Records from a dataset
════════

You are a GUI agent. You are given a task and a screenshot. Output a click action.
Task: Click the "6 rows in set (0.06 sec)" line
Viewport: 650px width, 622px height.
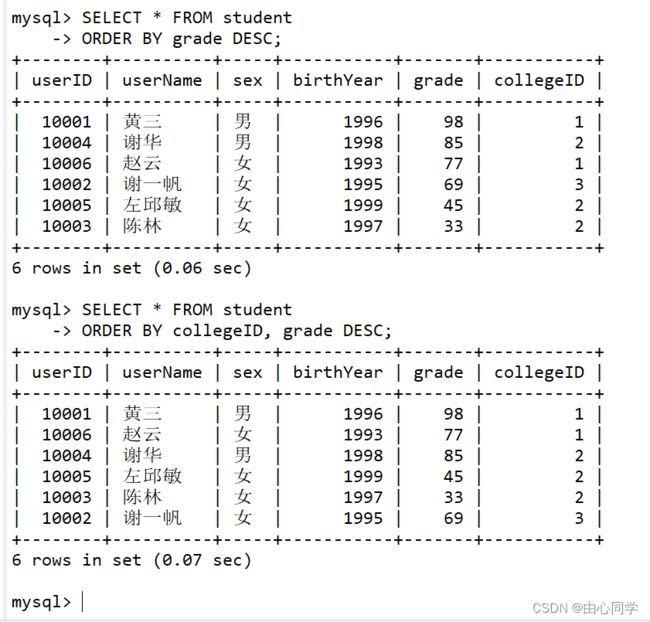[x=131, y=268]
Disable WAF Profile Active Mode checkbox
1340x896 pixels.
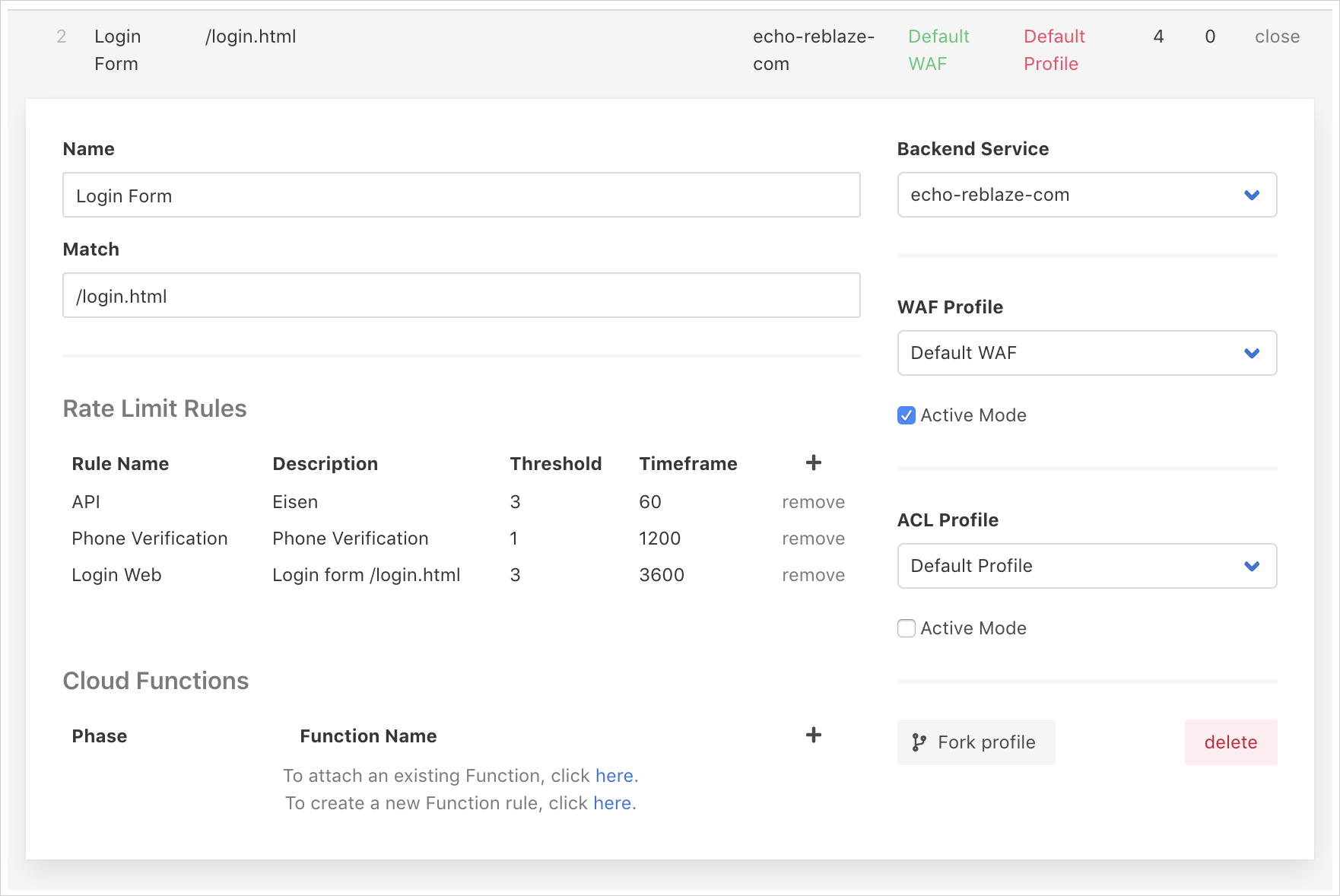pos(906,415)
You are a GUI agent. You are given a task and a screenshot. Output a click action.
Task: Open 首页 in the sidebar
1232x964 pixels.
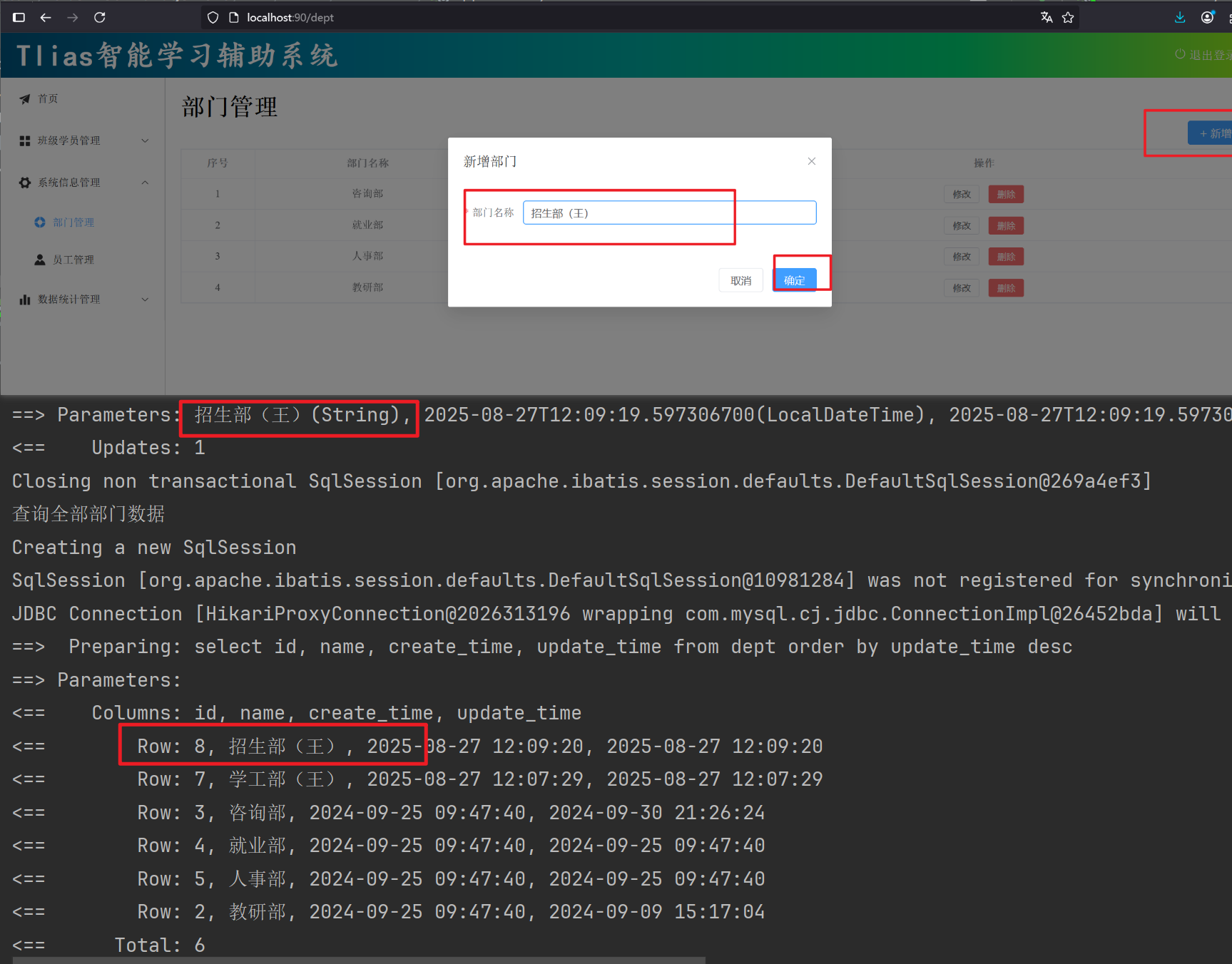(48, 99)
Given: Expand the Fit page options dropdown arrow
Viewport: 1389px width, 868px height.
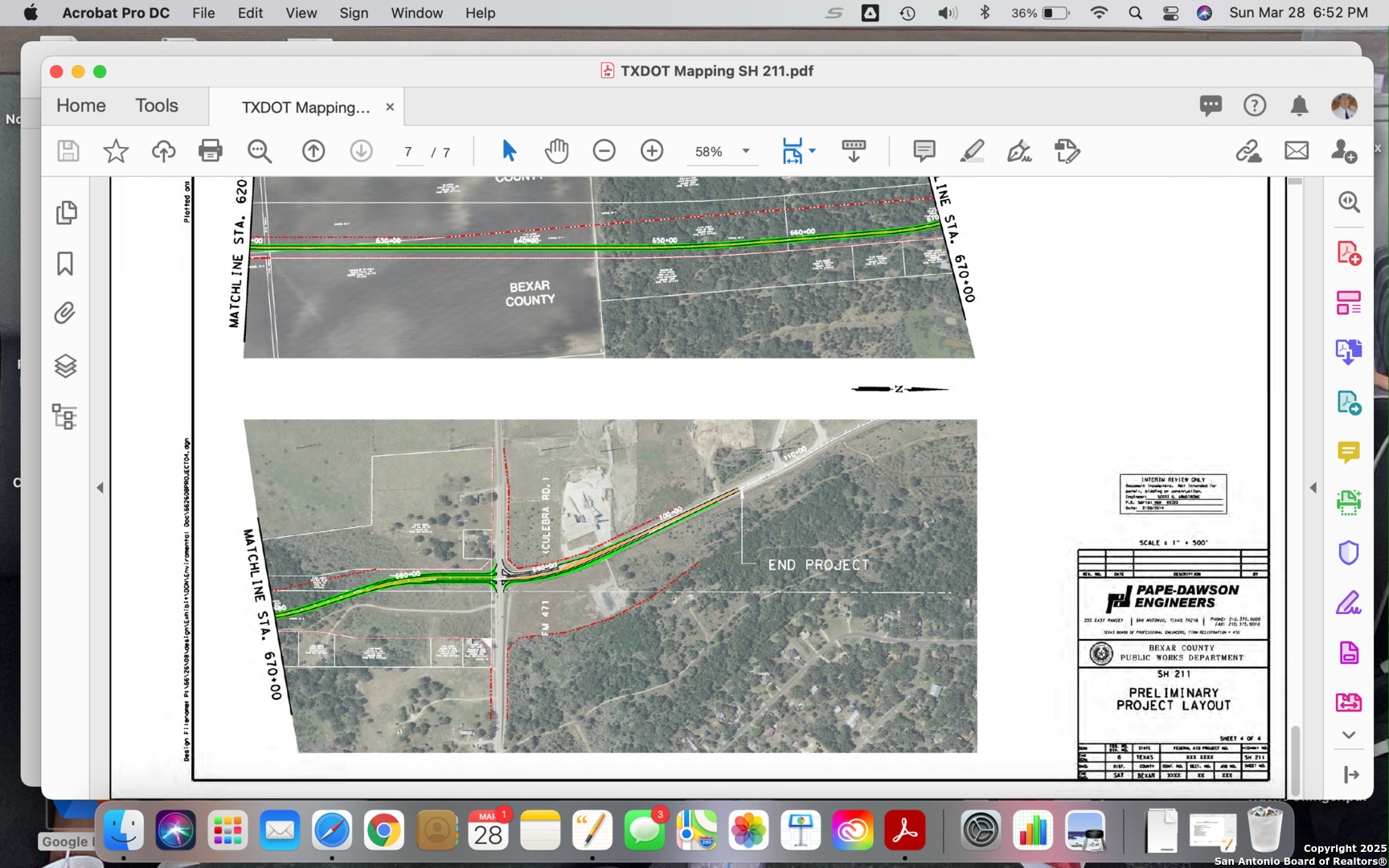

════════

Exercise aim |
The expected output is every entry above, retyped exactly, with the pictures removed.

Written response |
You are a GUI agent. You are given a task and a screenshot. Output a click action.
Task: Click the "6 rows in set (0.06 sec)" line
Viewport: 650px width, 622px height.
[x=131, y=268]
Disable WAF Profile Active Mode checkbox
1340x896 pixels.
pos(906,415)
You are a GUI agent. You are given a task and a screenshot. Output a click action.
Task: Open 首页 in the sidebar
1232x964 pixels.
(48, 99)
Given: Expand the Fit page options dropdown arrow
Viewport: 1389px width, 868px height.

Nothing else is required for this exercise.